### [DATA]
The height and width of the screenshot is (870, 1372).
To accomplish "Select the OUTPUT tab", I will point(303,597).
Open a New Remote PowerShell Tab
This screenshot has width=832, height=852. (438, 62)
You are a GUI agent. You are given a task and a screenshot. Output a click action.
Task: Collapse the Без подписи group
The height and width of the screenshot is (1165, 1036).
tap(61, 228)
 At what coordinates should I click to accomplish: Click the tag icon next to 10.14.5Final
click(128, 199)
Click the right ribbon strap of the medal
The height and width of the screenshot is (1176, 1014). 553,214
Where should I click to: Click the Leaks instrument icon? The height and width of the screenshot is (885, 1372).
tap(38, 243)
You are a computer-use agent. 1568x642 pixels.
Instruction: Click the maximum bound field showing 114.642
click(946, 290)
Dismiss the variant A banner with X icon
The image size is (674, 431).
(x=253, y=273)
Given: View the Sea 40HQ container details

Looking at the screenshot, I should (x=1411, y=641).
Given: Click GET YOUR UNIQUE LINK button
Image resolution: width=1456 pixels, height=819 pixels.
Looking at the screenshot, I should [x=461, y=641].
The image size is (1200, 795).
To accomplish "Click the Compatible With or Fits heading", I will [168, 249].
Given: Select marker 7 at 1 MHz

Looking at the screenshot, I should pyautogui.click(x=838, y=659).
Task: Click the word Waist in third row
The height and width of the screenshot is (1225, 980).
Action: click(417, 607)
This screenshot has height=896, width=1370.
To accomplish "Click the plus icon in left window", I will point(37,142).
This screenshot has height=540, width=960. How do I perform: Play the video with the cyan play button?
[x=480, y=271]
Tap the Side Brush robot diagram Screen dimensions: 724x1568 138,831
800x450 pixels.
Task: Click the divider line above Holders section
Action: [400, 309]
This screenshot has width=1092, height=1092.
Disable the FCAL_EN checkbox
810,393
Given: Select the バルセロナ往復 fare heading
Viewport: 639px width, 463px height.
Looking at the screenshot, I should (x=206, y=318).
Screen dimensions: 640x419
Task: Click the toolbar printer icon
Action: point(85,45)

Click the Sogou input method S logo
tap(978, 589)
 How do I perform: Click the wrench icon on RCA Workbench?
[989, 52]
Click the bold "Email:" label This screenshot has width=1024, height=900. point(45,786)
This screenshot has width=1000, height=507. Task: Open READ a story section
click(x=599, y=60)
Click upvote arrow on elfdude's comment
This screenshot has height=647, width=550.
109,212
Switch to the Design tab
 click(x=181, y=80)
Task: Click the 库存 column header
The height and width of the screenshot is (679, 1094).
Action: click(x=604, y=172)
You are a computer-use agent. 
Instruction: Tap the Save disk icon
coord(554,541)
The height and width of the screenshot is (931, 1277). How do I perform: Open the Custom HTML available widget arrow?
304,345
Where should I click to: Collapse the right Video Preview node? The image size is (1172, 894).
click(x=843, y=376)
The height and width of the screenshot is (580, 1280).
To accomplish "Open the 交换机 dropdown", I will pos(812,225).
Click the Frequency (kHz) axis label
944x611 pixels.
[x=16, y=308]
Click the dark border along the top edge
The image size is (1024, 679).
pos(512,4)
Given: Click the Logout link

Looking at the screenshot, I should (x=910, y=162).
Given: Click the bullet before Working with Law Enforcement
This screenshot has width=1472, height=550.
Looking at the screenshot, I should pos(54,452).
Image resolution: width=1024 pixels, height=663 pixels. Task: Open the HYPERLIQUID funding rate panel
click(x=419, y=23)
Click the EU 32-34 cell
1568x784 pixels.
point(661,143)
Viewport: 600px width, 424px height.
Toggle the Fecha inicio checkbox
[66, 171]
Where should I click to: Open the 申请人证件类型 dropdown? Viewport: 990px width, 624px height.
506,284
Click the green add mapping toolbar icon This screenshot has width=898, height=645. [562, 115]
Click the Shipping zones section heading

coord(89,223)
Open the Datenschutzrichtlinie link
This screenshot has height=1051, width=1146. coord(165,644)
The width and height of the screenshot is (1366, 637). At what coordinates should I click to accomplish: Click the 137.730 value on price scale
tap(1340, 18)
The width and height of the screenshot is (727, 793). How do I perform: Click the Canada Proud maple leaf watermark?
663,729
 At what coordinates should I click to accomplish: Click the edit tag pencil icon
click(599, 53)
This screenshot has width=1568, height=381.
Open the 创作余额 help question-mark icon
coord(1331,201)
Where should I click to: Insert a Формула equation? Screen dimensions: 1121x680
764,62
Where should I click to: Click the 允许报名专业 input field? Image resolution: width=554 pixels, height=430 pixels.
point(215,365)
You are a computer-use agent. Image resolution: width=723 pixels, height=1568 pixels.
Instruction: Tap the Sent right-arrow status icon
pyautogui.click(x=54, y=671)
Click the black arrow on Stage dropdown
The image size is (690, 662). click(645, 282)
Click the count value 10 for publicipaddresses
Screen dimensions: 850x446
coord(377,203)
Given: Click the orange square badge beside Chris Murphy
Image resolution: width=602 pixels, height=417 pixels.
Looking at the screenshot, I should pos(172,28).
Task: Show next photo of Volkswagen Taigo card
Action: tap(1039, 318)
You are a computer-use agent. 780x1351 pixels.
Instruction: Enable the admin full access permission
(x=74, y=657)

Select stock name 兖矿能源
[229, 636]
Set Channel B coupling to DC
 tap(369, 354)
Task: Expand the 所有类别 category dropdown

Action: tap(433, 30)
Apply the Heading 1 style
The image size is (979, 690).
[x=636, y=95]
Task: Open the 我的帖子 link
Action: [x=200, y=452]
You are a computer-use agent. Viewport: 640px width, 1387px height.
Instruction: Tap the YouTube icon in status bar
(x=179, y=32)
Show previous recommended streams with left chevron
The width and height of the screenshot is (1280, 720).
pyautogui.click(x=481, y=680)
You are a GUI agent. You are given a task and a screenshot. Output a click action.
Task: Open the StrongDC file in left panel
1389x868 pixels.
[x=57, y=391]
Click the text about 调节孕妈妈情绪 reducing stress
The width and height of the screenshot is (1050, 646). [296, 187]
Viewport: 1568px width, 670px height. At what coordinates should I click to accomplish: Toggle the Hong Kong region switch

### [TASK PROMPT]
Whenever a line in the data holds "computer", copy that line.

### [EXERCISE RESPONSE]
You are a computer-use agent. 1568x642 pixels.
You are a computer-use agent. 
You are a computer-use agent. Image resolution: width=723 pixels, height=1568 pixels.
You are a computer-use agent. 780x1351 pixels.
You are a computer-use agent. Viewport: 640px width, 1387px height.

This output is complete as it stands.